Sad things happen to nice people in this touching comedy-drama by American writer Clare Barron, a portrait of a family coming to terms with impending loss.
Freshly dismissed from her job as a lawyer, Mae has returned to her small town roots in the Pacific Northwest to care for her father, recently been diagnosed with cancer.
There’s a strong strand of self-care in her decision to come home, too. Her ex-boss was also her lover – classic double whammy – and now her professional and emotional life is fraying.
As it must, Mae’s homecoming releases all manner of long-dormant feelings, the most physically urgent of which are expressed in her erotic dreams (featuring a rough ridin’ cowboy) and the hesitant real-life relationship she forms with a local guy, Mac, who claims to remember her from their elementary school days.
He also has a thing for girls with dermatological issues, which is just as well; Mae’s inner turmoil is playing havoc with her skin.

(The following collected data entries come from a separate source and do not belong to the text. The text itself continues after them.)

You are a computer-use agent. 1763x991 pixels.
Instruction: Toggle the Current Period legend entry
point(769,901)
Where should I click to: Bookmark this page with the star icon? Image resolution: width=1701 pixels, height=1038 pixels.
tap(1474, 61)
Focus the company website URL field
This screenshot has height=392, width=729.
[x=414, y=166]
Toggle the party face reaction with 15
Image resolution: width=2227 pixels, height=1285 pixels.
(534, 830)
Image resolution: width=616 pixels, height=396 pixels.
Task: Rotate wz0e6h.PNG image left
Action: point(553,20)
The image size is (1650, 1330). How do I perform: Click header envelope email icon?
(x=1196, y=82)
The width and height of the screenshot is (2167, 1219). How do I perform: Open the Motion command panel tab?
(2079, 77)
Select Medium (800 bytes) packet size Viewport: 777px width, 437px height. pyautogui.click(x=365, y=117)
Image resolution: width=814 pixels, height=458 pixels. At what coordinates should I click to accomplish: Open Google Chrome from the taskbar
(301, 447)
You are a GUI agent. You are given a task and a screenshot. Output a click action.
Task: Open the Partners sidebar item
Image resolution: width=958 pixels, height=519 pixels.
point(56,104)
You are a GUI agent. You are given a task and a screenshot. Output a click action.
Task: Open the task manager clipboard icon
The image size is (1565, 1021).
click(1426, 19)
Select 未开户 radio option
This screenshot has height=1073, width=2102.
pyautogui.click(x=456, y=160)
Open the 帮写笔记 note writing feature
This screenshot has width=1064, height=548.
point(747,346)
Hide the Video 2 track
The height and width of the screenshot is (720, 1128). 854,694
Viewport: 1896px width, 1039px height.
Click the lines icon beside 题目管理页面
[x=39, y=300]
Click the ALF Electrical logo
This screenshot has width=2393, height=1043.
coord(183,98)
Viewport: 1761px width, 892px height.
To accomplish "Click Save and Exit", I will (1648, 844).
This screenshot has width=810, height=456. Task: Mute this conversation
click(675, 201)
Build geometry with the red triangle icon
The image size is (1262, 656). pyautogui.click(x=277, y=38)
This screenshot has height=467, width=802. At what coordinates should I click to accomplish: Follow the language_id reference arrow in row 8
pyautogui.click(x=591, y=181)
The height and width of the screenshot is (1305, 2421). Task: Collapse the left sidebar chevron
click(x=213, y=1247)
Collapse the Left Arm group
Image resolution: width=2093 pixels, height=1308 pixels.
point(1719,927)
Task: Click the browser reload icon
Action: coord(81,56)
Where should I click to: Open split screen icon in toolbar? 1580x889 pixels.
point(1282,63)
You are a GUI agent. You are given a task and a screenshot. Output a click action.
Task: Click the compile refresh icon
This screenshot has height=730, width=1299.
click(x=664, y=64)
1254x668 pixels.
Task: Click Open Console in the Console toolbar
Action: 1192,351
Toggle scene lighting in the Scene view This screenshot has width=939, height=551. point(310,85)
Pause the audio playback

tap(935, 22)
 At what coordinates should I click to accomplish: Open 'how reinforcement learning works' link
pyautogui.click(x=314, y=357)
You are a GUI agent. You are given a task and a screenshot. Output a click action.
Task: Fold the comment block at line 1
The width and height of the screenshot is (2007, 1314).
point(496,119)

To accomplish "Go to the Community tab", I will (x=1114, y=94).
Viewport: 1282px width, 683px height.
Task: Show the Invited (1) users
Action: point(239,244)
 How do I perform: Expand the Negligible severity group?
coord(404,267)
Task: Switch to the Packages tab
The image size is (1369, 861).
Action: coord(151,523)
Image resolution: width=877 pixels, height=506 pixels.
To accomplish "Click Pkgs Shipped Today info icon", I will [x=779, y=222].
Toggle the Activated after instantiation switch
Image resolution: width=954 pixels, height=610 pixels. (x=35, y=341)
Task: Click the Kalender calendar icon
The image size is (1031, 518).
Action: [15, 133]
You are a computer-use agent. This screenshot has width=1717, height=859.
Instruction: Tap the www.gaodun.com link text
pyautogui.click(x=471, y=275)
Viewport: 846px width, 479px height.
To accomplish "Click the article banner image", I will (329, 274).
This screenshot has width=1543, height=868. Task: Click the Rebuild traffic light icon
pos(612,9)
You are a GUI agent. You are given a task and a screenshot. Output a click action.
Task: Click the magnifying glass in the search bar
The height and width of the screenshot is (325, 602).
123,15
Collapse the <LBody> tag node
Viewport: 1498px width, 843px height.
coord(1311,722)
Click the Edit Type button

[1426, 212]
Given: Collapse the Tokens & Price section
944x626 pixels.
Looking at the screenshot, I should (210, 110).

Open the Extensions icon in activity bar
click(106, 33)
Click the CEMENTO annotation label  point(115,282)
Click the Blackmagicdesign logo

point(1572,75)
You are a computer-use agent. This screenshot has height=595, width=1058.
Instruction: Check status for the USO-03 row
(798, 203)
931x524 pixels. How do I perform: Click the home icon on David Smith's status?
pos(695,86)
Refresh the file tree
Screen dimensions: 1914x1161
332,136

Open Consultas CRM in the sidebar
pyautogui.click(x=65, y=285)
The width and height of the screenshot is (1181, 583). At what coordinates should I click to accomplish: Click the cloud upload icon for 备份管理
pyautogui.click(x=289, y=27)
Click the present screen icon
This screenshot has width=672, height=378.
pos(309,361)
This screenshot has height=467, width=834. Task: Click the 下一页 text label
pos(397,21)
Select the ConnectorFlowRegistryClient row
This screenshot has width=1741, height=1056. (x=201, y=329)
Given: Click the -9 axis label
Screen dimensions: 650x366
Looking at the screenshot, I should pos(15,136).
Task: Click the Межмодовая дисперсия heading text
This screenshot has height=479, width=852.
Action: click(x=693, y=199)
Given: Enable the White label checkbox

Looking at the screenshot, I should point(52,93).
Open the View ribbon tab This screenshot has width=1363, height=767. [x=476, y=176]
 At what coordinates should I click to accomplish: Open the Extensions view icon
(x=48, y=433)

Dad meanwhile, is undergoing radiation treatment for a cancerous nodule in his larynx. He seems quite upbeat about it, has met some wonderful people in hospital. The prognosis is good. For now.
Barron has a beguiling way with the inadequate lexicon we all depend on in difficult family situations and a gift for offbeat chitchat, most notably in a richly humorous scene that brings Mae and her three siblings to dad’s bedside to discuss, among other things, “the family smell” and penis-size preferences.
Like the plays of her contemporary Annie Baker (whose The Flick was recently staged at the Seymour Centre), this kind of writing demands pitch-perfect performances. We’re in good hands here. Director Claudia Barrie has cast this production very astutely.
Harriet Gordon-Anderson is outstanding as a dry-humoured young woman confronted with mortality at the exact same time she needs space to sort out her own existential crisis.
Steve Rodgers shines as Mae’s dad, a man whose frumpy, nice-guy manner masks significant dread. One of the play’s most touching scenes sees him doing his best to commune with Mae: “You’re aware that you’re having a nice moment,” he says. “That it’s a good moment in your life. But then how long should you let it go on, you know?”
Alex Beauman, Ainslie McGlynn and Sarah Meacham gel hilariously and believably as Mae’s siblings. Cody Ross’s Mac is very funny. Gareth Rickards struts his stuff entertainingly as Mae’s fantasy cowboy.
Played in traverse on a platform stage finished in clean pine panels (an Isabel Hudson design), You Got Older isn’t the most muscular family drama you’ll ever see but Barrie’s wisely understated production and cast’s truthfulness will gently grasp you, then move you.